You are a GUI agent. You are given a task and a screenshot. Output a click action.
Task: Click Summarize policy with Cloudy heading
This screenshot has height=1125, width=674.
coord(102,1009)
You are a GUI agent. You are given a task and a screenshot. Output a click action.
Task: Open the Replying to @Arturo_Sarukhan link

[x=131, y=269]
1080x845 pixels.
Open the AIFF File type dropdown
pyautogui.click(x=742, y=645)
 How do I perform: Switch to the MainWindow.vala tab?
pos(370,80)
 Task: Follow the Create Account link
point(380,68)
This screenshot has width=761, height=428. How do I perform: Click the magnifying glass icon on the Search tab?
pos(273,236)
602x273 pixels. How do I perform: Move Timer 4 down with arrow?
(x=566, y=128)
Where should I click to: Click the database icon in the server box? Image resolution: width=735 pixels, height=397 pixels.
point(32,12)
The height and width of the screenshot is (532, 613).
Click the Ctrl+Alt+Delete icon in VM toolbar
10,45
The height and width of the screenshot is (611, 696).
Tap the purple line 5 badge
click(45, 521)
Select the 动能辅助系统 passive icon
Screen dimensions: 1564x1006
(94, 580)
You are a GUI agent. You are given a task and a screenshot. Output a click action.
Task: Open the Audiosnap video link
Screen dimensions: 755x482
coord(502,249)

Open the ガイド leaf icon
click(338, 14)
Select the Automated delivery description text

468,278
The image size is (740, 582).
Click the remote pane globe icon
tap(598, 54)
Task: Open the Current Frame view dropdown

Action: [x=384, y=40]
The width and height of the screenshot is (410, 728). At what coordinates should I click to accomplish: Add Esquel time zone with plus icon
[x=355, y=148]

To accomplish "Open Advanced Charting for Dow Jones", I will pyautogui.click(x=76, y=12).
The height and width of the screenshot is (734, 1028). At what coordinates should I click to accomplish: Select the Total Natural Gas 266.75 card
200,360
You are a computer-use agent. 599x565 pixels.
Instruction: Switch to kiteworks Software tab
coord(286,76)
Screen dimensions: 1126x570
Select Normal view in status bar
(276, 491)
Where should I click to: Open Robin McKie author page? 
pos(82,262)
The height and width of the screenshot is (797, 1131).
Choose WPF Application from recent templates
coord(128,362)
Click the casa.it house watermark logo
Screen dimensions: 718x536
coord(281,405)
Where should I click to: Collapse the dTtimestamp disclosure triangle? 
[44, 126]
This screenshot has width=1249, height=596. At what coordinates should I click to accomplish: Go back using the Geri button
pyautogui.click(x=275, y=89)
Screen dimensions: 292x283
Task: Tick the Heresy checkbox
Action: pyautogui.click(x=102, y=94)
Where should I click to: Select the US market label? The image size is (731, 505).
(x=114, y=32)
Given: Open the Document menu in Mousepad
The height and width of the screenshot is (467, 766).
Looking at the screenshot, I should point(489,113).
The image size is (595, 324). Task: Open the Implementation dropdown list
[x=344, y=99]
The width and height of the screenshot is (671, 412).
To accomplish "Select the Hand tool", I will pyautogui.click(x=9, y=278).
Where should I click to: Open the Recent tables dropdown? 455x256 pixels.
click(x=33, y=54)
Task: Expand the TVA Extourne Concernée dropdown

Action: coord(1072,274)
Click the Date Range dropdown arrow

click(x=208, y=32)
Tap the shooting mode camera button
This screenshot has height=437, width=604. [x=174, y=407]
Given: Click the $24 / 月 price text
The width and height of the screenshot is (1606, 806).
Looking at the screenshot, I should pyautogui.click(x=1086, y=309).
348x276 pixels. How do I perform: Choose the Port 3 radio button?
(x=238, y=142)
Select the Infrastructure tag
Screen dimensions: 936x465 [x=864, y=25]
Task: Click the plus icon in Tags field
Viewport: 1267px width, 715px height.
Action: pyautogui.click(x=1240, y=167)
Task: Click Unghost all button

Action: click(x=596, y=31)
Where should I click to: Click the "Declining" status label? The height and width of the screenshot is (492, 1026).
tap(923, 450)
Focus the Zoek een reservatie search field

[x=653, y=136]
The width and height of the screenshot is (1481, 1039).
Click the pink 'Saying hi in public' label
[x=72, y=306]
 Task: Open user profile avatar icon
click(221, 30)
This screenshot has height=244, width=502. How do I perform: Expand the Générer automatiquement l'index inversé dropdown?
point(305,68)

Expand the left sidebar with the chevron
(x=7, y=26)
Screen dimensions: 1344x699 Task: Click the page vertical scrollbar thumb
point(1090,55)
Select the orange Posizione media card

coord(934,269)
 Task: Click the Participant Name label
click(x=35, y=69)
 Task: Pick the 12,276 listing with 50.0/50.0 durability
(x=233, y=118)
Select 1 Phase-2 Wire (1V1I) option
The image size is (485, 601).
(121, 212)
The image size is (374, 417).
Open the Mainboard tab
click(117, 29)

* * * * *

**About this task:** Copy every record shown above, exactly and completely.

**Answer section:**
You are a GUI agent. You are given a task and a screenshot. Output a click action.
Task: Click Summarize policy with Cloudy heading
This screenshot has height=1125, width=674.
coord(102,1009)
You are a GUI agent. You are given a task and a screenshot. Output a click action.
Task: Open the Replying to @Arturo_Sarukhan link

[x=131, y=269]
1080x845 pixels.
Open the AIFF File type dropdown
pyautogui.click(x=742, y=645)
 How do I perform: Switch to the MainWindow.vala tab?
pos(370,80)
 Task: Follow the Create Account link
point(380,68)
This screenshot has width=761, height=428. How do I perform: Click the magnifying glass icon on the Search tab?
pos(273,236)
602x273 pixels. How do I perform: Move Timer 4 down with arrow?
(x=566, y=128)
Where should I click to: Click the database icon in the server box? Image resolution: width=735 pixels, height=397 pixels.
point(32,12)
The height and width of the screenshot is (532, 613).
Click the Ctrl+Alt+Delete icon in VM toolbar
10,45
The height and width of the screenshot is (611, 696).
Tap the purple line 5 badge
click(45, 521)
Select the 动能辅助系统 passive icon
Screen dimensions: 1564x1006
(94, 580)
You are a GUI agent. You are given a task and a screenshot. Output a click action.
Task: Open the Audiosnap video link
Screen dimensions: 755x482
coord(502,249)

Open the ガイド leaf icon
click(338, 14)
Select the Automated delivery description text

468,278
The image size is (740, 582).
Click the remote pane globe icon
tap(598, 54)
Task: Open the Current Frame view dropdown

Action: [x=384, y=40]
The width and height of the screenshot is (410, 728). At what coordinates should I click to accomplish: Add Esquel time zone with plus icon
[x=355, y=148]

To accomplish "Open Advanced Charting for Dow Jones", I will pyautogui.click(x=76, y=12).
The height and width of the screenshot is (734, 1028). At what coordinates should I click to accomplish: Select the Total Natural Gas 266.75 card
200,360
You are a computer-use agent. 599x565 pixels.
Instruction: Switch to kiteworks Software tab
coord(286,76)
Screen dimensions: 1126x570
Select Normal view in status bar
(276, 491)
Where should I click to: Open Robin McKie author page? 
pos(82,262)
The height and width of the screenshot is (797, 1131).
Choose WPF Application from recent templates
coord(128,362)
Click the casa.it house watermark logo
Screen dimensions: 718x536
coord(281,405)
Where should I click to: Collapse the dTtimestamp disclosure triangle? 
[44, 126]
This screenshot has width=1249, height=596. At what coordinates should I click to accomplish: Go back using the Geri button
pyautogui.click(x=275, y=89)
Screen dimensions: 292x283
Task: Tick the Heresy checkbox
Action: pyautogui.click(x=102, y=94)
Where should I click to: Select the US market label? The image size is (731, 505).
(x=114, y=32)
Given: Open the Document menu in Mousepad
The height and width of the screenshot is (467, 766).
Looking at the screenshot, I should point(489,113).
The image size is (595, 324). Task: Open the Implementation dropdown list
[x=344, y=99]
The width and height of the screenshot is (671, 412).
To accomplish "Select the Hand tool", I will pyautogui.click(x=9, y=278).
Where should I click to: Open the Recent tables dropdown? 455x256 pixels.
click(x=33, y=54)
Task: Expand the TVA Extourne Concernée dropdown

Action: coord(1072,274)
Click the Date Range dropdown arrow

click(x=208, y=32)
Tap the shooting mode camera button
This screenshot has height=437, width=604. [x=174, y=407]
Given: Click the $24 / 月 price text
The width and height of the screenshot is (1606, 806).
Looking at the screenshot, I should pyautogui.click(x=1086, y=309).
348x276 pixels. How do I perform: Choose the Port 3 radio button?
(x=238, y=142)
Select the Infrastructure tag
Screen dimensions: 936x465 [x=864, y=25]
Task: Click the plus icon in Tags field
Viewport: 1267px width, 715px height.
Action: pyautogui.click(x=1240, y=167)
Task: Click Unghost all button

Action: click(x=596, y=31)
Where should I click to: Click the "Declining" status label? The height and width of the screenshot is (492, 1026).
tap(923, 450)
Focus the Zoek een reservatie search field

[x=653, y=136]
The width and height of the screenshot is (1481, 1039).
Click the pink 'Saying hi in public' label
[x=72, y=306]
 Task: Open user profile avatar icon
click(221, 30)
This screenshot has height=244, width=502. How do I perform: Expand the Générer automatiquement l'index inversé dropdown?
point(305,68)

Expand the left sidebar with the chevron
(x=7, y=26)
Screen dimensions: 1344x699 Task: Click the page vertical scrollbar thumb
point(1090,55)
Select the orange Posizione media card

coord(934,269)
 Task: Click the Participant Name label
click(x=35, y=69)
 Task: Pick the 12,276 listing with 50.0/50.0 durability
(x=233, y=118)
Select 1 Phase-2 Wire (1V1I) option
The image size is (485, 601).
(121, 212)
The image size is (374, 417).
Open the Mainboard tab
click(117, 29)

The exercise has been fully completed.